So those things are all working quite well. But what we need to do is we're 40% complete on this project. It's large, it's complex, and we've used more of the contingency at this point than we would have expected. So that tells us we have cost pressure on this project. We'll continue to assess it and we'll update you accordingly as we need to.

Speaker 6

And at what point that you will be more certain whether that you have to raise your overall budget? Is it 6 months from now, where's the maybe the critical path that you need to pass in order for you to know whether that you will be able to stay within the budget or is going to be higher?

Speaker 3

We continue to assess our performance, Paul, as we move through the project. This is a 5, 6 year project overall duration. So we're still relatively early in the project. The site productivity is really going to be important. And as we go through this year and can really assess where we are and look at that site productivity, it is a full court press in the field to really make sure we are making the progress.

But in making that progress, using the number of man hours and the resources that we expected. So we're very focused on the timely delivery of engineering and engineered design and bulk materials. We want to make sure that we've got our crews ready, that the workforce planning is in place and that we have efficient support of our workforce so that we get the most out of that crew. So it's hard to put a definite time on it. We will continue to monitor our performance.
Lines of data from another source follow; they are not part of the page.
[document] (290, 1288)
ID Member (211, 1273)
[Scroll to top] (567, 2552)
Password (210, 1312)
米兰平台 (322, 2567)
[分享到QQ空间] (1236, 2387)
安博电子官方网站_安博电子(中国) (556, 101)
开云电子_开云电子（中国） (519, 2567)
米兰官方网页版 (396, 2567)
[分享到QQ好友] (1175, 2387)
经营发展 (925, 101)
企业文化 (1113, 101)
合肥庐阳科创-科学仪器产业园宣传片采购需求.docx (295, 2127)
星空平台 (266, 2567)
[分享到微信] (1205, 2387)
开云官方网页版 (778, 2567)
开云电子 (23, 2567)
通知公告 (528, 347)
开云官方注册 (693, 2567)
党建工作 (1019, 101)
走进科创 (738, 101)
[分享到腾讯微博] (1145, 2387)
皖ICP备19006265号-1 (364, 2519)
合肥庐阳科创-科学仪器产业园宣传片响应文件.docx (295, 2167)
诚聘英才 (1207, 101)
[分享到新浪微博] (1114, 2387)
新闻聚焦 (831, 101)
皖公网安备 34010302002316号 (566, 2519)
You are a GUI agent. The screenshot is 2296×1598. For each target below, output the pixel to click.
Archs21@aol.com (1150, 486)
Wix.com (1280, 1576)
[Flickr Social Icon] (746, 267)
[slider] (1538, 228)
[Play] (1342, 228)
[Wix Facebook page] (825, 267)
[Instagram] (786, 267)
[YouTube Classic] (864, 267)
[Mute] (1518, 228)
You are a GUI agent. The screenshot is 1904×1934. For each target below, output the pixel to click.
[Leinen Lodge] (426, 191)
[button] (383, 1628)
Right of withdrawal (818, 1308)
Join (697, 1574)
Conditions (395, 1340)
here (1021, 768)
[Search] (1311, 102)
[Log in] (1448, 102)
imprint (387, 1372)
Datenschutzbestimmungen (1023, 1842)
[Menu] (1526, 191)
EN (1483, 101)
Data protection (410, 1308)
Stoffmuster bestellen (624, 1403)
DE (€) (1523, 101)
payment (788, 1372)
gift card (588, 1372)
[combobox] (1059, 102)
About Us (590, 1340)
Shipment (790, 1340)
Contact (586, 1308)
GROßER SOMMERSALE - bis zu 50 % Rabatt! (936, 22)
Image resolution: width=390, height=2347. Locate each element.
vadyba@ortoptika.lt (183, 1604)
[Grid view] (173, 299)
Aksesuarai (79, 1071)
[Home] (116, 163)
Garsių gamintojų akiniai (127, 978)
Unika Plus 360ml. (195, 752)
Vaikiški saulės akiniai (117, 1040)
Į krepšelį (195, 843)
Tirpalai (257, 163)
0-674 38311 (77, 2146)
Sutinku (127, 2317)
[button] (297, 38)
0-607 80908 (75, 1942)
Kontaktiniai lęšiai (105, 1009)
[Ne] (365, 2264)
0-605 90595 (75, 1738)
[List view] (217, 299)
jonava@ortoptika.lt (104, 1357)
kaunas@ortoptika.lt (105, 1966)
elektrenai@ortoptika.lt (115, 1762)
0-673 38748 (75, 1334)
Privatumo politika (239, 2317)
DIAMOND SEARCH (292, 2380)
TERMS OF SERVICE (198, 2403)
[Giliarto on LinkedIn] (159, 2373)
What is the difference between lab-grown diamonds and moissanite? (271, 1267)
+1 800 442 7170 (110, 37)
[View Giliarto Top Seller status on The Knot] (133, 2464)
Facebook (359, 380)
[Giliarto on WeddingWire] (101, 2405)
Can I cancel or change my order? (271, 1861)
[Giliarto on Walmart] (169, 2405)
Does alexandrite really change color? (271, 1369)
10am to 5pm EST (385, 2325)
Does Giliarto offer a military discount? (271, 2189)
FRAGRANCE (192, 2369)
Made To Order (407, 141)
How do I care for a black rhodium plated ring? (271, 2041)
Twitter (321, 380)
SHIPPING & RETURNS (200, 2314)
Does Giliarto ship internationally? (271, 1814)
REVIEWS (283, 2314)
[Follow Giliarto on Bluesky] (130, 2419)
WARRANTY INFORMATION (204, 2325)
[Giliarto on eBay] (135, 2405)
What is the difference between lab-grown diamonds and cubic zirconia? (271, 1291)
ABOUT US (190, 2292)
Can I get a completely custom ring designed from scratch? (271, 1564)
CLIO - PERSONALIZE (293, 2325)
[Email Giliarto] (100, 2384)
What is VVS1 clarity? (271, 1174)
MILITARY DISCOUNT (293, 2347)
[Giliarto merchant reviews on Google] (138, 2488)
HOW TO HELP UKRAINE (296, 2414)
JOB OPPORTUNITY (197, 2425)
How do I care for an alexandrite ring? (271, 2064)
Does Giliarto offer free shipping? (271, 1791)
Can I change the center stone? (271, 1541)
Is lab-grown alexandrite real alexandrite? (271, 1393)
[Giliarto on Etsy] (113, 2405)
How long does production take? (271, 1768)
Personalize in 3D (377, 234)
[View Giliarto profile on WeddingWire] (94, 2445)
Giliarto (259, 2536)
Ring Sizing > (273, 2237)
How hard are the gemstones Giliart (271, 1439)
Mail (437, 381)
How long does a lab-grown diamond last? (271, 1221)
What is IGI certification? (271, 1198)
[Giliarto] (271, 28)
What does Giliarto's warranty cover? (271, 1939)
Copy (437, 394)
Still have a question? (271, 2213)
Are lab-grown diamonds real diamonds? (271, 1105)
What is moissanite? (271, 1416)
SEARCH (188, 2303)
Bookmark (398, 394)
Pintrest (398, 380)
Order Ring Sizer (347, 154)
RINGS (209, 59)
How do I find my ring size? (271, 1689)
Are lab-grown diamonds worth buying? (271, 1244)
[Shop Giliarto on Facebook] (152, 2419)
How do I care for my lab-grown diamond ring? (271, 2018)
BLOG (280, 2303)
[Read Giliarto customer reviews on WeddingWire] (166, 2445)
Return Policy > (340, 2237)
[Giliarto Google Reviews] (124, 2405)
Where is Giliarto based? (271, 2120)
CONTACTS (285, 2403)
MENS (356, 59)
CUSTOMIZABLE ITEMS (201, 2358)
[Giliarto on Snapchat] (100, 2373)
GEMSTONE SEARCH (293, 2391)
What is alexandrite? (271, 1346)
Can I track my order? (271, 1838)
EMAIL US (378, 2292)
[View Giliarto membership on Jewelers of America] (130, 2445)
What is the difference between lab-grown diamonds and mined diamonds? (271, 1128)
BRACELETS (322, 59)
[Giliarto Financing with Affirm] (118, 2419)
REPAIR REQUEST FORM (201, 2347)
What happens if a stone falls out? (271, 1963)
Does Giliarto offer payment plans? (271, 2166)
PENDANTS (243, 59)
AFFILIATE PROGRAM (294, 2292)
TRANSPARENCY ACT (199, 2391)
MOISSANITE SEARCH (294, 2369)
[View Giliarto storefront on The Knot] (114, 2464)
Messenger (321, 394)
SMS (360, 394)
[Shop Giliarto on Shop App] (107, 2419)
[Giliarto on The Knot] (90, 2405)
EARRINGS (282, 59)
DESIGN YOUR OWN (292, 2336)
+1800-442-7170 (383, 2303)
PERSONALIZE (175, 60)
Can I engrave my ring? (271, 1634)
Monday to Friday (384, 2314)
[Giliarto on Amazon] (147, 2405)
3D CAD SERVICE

We build these into our business plan. At this point, I do not see it impacting our guidance of $18,000,000,000 to $20,000,000,000 And we will keep you updated as we gain more information.

Speaker 6

Okay. Second question, Jay, when you guys do economic analysis, do you primarily use the real price or are you using the nominal price as the base case?

Speaker 3

The real price of oil, do you mean?

Speaker 6

Yes.

Speaker 3

We have a corporate price forecast, which we use as our basis for our economic assumptions. But more importantly, we also test our business plan against both higher and lower priced scenarios to make sure that we have a robust plan that takes into account. The one thing we do know with certainty is that we cannot predict the oil price. So we want a plan that really is able to respond and adjust accordingly with options for whatever the price turns out to be.

Speaker 6

I'm sorry that probably they don't make myself here. When I say real price means that the price adjust for inflation. Do you build in an inflation factor, whatever is the price tag that you use or you just use a long, middle, flat price in your assumption. So when you guys previously saying that 10 gs will be a $60 or low 60 brand price will be generating a 10% return or 15% return, is that the price is based on inflation

Speaker 2

I mean, it's based on inflation adjusted. I mean, we look at what we expect prices to be because the cost estimates that we're putting together have those kind of components built in. But when we're taking the project to evaluation, when we're doing the final investment decision, we look at a whole host of price scenarios and we look at both nominal and real outcomes. What would you have to believe to have a 10% rate of return in a nominal sense? What would you have to have in a real sense?

So we look at the economics and judge the value of the projects based on multiple price scenarios. But when we're actually putting out an FID kind of number, it is our best estimate of what that cost at that point in time will be.

Speaker 6

All right. Thank you.

Speaker 1

Thank you. Our next question comes from the line of Doug Leggate from Bank of America Merrill Lynch. Your question, please.

Speaker 7

Thank you. Good morning everybody and thanks Joe for getting on the call. I've got two questions if I may. I guess the first one is an upstream question. When you laid out the Analyst Day back in March, obviously, you kept your guidance through 2020.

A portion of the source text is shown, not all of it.